Recently I’ve been doing a lot of work leveraging the Tableau Data Server. This is a great new feature of Tableau Server that allows BI groups to publish standard sets of data to Tableau for analysts to consume. This is a great alternative to traditional approaches which take 100x as long plus don’t allow for rapid prototyping of the data asset.
Although this feature is great it hasn’t always worked the best. The most often problem I run into is creating the extract itself when dealing with “large” data volumes of 20M+ rows. I developed a work-around to leverage the power of the server to create the extract and save your poor laptop from having to crunch all that data for you. Here goes…if you end up trying this please let me know how it works for you or if you have any alternatives. I’d like to use this to feedback to Tableau on how to improve this feature of their product.
1. Create a view in your source database that pulls a small amount of the total rows you want in your extract. In SQL Server I do this using the ‘top’ function. In MySQL you’ll need to use the Limit() function. Before moving to the next step test that querying this view works in a reasonable time frame from your local query environment (eg. SSMS, Toad, SQLYog, etc.) and there are no obvious data issues (nulles, dupes, etc.)
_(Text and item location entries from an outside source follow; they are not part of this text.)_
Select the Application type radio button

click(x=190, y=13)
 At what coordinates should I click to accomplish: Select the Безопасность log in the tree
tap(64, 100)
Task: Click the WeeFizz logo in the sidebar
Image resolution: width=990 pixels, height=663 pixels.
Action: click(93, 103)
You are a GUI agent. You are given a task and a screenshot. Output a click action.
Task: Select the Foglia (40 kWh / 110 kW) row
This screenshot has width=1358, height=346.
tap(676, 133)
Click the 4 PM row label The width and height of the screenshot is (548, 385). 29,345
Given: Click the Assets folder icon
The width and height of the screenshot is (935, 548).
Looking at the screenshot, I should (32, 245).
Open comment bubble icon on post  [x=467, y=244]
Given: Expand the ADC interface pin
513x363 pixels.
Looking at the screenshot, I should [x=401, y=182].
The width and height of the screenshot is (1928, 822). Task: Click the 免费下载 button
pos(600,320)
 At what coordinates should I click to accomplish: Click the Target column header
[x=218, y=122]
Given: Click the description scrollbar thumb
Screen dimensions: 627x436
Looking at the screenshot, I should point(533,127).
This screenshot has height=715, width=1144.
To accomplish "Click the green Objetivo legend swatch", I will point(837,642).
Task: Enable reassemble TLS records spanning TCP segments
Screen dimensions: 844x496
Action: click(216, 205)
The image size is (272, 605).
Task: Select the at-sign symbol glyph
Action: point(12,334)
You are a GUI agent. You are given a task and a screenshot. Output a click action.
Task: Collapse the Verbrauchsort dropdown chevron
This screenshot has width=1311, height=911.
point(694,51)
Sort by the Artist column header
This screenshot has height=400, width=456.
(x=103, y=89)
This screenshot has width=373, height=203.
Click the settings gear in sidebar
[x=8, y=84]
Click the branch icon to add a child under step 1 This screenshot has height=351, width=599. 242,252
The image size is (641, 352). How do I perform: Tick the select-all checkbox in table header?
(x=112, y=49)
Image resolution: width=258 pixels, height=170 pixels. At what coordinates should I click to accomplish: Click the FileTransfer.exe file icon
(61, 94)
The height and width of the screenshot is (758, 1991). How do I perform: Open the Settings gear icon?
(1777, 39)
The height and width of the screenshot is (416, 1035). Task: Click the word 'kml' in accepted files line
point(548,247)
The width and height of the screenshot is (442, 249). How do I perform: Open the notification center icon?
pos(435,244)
2. Create your extract in Tableau importing all data from the view. Make sure to create whatever hierarchies you want, rename columns so they make sense, correct any data types Tableau messed up, and whatever calculations you know of at this point. Again, before moving on, test that this works relatively well with this subset of data.
3. Publish your data extract to Tableau Server. With the extract now on the server, go and manually run a full refresh. Watch the progress in the Background Tasks Maintenance View. Once it finishes successfully test that you can connect to it and all looks good.
4. Now, go change your view to return all rows. Remove whatever condition you put in to trim down the rows returned. This should allow the extract to pull in the entire data set next time it is refreshed on the Tableau Server.
5. Go back to Tableau Server and execute another full refresh of your extract. This time, the extract should get the entire population of data and the beauty is all the horsepower of your Tableau Server will be used to create the extract instead of your poor laptop.
6. Make sure the extract finishes on the server (this may take a while) and then test again that you can connect via the Tableau Data Server. Lastly, revel in your accomplishment 🙂
Hope this helps! Please let me know how it works for you if you end up trying it out…
Here are the results of my most recent use of this technique. I started w/ a view only showing 10 rows then changed it behind the scenes to pull in all 35M rows. Works like a charm!